[Exercise instructions]
From the listing below, pull out every line that contains the word "Where". Match case exactly.

[Dataset records]
──────
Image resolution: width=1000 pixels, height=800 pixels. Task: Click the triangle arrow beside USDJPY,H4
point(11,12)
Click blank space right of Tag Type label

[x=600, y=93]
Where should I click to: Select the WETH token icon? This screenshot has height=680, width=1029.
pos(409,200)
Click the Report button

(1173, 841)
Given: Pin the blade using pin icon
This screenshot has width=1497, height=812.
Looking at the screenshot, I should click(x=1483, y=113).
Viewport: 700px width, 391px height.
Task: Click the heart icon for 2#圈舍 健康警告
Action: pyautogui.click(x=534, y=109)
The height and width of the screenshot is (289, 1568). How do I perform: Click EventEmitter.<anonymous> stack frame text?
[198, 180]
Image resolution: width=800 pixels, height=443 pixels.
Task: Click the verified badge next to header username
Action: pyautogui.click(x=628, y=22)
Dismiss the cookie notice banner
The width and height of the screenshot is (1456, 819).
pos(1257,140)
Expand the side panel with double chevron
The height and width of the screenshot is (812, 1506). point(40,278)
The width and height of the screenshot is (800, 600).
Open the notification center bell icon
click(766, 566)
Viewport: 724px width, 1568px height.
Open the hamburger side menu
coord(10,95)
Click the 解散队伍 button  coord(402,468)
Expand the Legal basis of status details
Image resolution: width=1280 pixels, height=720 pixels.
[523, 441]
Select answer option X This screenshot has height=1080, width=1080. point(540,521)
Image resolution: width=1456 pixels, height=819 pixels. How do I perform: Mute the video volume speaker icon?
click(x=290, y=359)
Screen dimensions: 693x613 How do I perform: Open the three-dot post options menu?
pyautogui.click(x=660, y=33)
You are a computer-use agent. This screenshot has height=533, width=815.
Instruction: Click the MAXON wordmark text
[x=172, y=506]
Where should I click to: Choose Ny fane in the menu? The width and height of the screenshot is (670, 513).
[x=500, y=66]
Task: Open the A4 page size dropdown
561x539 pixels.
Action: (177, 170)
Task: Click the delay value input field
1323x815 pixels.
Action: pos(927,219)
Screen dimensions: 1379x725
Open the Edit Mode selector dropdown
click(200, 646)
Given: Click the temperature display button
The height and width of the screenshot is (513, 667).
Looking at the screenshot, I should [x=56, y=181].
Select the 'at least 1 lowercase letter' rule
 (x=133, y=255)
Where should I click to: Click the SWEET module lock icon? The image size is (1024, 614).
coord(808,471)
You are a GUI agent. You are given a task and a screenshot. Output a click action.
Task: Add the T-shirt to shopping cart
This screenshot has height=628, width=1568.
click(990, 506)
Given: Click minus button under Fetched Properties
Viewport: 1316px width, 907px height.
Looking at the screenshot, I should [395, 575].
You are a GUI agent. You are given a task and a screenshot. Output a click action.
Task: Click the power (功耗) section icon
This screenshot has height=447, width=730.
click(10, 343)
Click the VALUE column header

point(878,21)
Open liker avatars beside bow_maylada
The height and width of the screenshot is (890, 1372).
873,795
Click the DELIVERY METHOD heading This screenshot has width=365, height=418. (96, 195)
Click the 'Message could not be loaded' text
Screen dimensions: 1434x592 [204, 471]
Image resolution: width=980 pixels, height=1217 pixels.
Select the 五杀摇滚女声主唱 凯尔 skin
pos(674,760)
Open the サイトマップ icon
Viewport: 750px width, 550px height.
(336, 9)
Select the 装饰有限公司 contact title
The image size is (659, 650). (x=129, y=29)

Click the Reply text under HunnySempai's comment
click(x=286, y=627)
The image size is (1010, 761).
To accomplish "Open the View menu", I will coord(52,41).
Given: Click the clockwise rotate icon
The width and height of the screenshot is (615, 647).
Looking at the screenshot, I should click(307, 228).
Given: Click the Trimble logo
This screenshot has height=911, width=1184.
──────
[Reply to the exercise]
Where should I click to: Select the WETH token icon? This screenshot has height=680, width=1029.
Where should I click to: Choose Ny fane in the menu? The width and height of the screenshot is (670, 513).
Where should I click to: Click the SWEET module lock icon? The image size is (1024, 614).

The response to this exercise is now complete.